Scottish writer, artist and garden designer

Margaret Keswick Jencks (10 October 1941 – 8 July 1995) was a Scottish writer, artist and garden designer who co-founded Maggie's Centres with her husband Charles Jencks.

== Early life ==
Margaret Keswick was born at Cowhill Tower near Holywood in the county of Dumfriesshire in Scotland the only child of Sir John Keswick and (Celia) Clare Mary Alice (1905-1998), daughter of the tenor Gervase Elwes, and a cousin of the actor Cary Elwes, the Elwes family being landed gentry of Roxby, Lincolnshire. Maggie's father was taipan of Jardine Matheson, the influential Scottish–Chinese trading company. The family spent time in Hong Kong and Shanghai as well as the UK. Keswick was educated in England and read English at Lady Margaret Hall, Oxford. After working in fashion, she studied at the Architectural Association in London.

== Garden design and collaborations ==
One of Maggie Jencks's main interests was in garden design. In 1978 she published The Chinese Garden: History, Art and Architecture. She collaborated with her husband on the design of the gardens at Portrack, their family home near Dumfries, Scotland, and on extensive alterations to the house's interior.

Another major collaboration was couple's famous house in Notting Hill, London - open to the public from 2021 as the Cosmic House - designed with the architect Terry Farrell. Her other garden designs included one inspired by the pastoral poems of John Milton for the Jencks' house in California; a collaboration with the American architect Frank Gehry on the Lewis House at Cleveland, Ohio, where fibre-optics and running water created a highly original landscape; and a garden for the film director Roger Corman.

== Career and legacy ==
In 1978, she married Charles Jencks, writer and landscape artist. She was his second wife. Together they founded the first Maggie's Centres in Edinburgh, which opened in 1996.

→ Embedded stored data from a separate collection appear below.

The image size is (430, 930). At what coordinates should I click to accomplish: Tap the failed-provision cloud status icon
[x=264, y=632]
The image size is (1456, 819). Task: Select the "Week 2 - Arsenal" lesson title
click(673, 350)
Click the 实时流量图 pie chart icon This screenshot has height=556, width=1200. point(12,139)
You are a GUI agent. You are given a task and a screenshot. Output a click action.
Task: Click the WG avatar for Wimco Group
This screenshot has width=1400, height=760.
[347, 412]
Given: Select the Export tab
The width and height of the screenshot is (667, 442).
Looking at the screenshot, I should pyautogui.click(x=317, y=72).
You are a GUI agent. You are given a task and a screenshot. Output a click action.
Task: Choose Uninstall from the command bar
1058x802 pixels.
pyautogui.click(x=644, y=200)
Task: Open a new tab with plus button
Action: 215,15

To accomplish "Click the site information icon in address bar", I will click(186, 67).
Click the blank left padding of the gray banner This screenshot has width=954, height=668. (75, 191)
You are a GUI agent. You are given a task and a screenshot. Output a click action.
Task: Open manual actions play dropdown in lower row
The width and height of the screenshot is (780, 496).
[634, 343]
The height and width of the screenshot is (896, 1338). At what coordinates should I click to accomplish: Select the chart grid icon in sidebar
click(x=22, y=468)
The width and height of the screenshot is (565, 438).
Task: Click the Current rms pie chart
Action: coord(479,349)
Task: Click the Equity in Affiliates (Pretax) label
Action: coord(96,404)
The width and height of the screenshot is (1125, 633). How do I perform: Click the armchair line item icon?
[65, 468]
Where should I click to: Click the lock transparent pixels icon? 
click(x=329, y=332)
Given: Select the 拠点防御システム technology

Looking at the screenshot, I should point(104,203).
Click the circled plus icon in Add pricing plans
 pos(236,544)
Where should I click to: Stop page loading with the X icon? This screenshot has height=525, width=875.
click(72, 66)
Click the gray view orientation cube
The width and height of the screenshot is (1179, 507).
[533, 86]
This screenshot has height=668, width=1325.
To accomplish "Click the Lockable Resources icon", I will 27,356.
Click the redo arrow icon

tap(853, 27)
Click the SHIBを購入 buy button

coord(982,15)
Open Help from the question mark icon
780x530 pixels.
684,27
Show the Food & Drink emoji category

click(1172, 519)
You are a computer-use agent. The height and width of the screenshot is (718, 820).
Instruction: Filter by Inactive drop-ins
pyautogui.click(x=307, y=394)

She died of cancer in 1995 after being cared for by cancer nurse Laura Lee. Laura left the NHS to be "the driving force" as CEO of the Maggie's Centres. Lee was made a Dame for her work.

A bust of Jencks is on display in the Hall of Heroes of the National Wallace Monument in Stirling.

== Publications ==
- Keswick, Maggie (1978). "The Chinese Garden: History, Art and Architecture"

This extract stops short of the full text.